Written task |
Arrange the records below, from the one containing "Where should I click to: Select the notes.ipynb" through the one containing "Looking at the screenshot, I should 368,66.", as a two-column CSV with the columns request and answer, one row per record, each value in a single quoted field with line breaks replaced by spaces. Leave the pictures out.

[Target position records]
========================================================================
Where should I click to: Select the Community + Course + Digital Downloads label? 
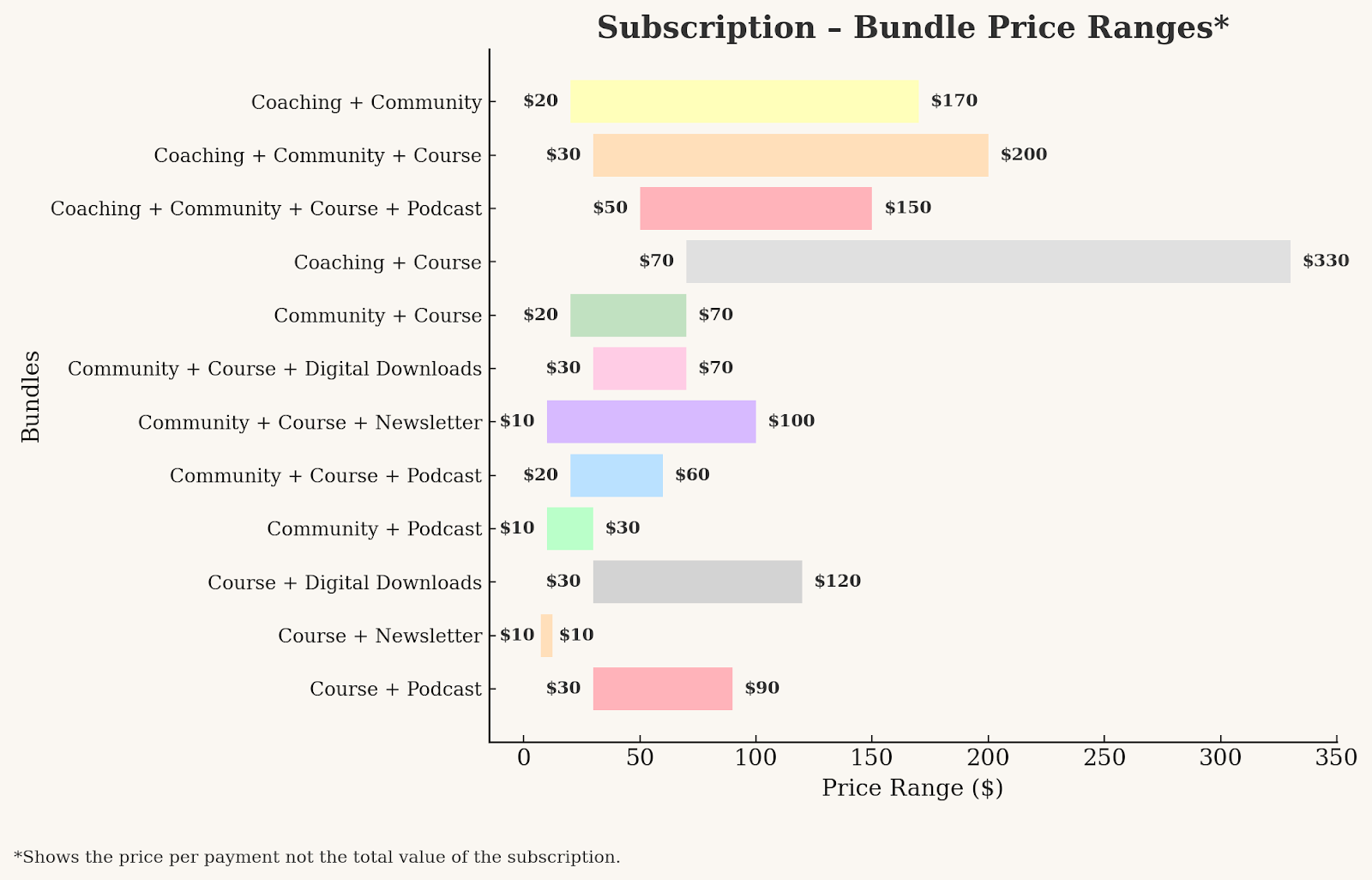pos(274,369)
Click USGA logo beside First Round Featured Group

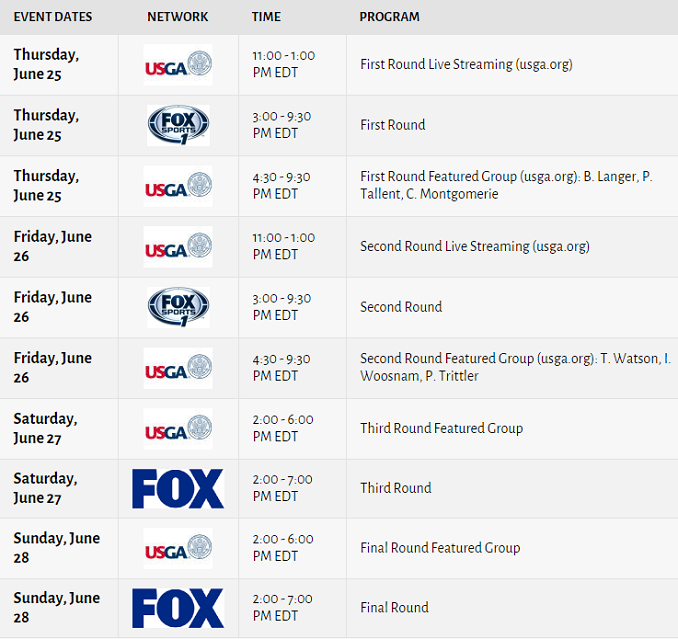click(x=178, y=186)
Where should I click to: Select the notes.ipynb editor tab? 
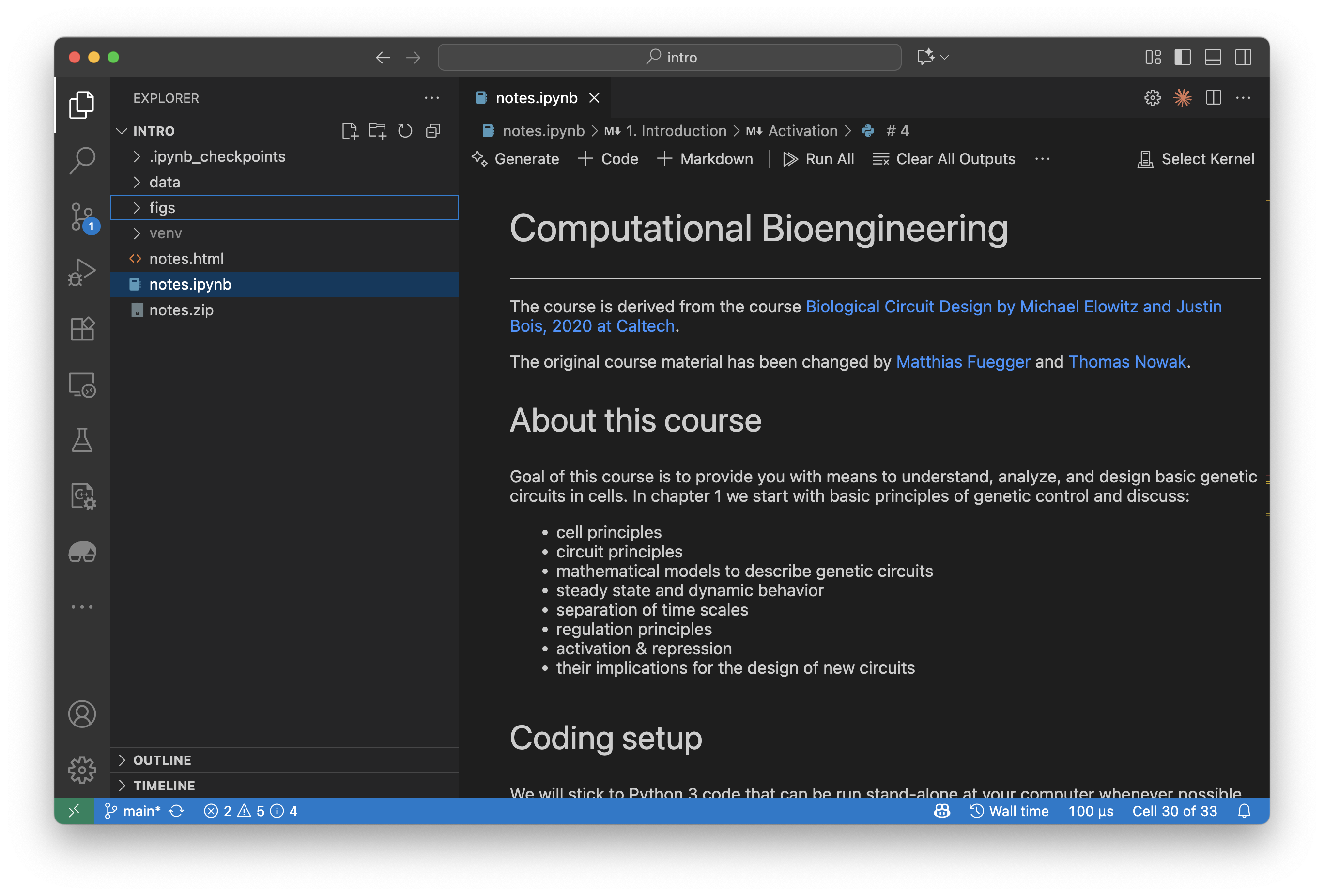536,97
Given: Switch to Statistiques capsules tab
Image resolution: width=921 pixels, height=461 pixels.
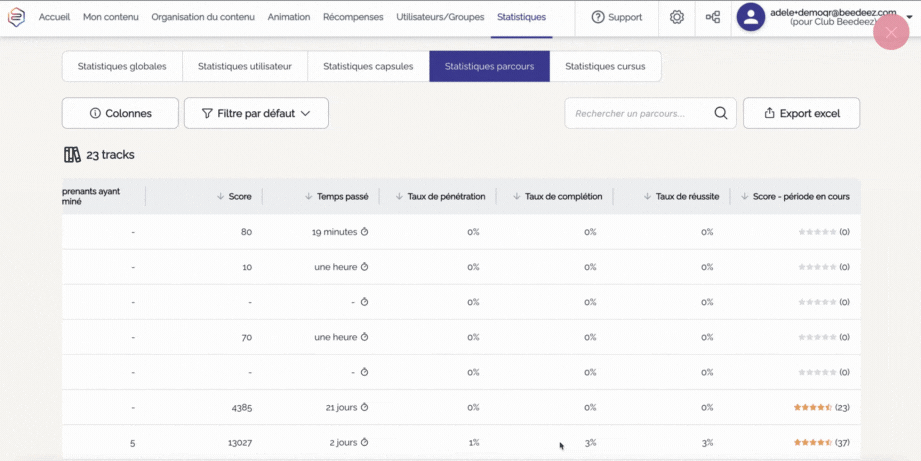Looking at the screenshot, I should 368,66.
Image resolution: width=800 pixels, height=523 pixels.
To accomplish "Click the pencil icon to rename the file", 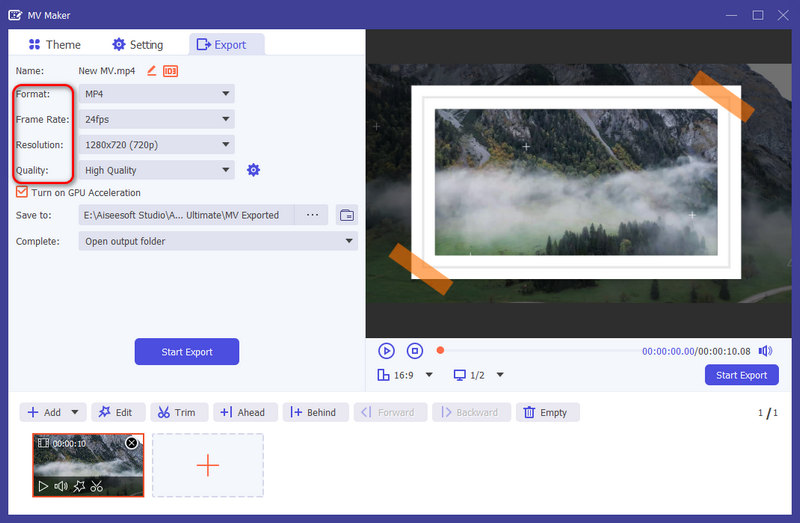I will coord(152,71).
========================================================================
Written answer |
request,answer
"Where should I click to: Select the notes.ipynb editor tab?","536,97"
"Given: Switch to Statistiques capsules tab Image resolution: width=921 pixels, height=461 pixels.","Looking at the screenshot, I should 368,66."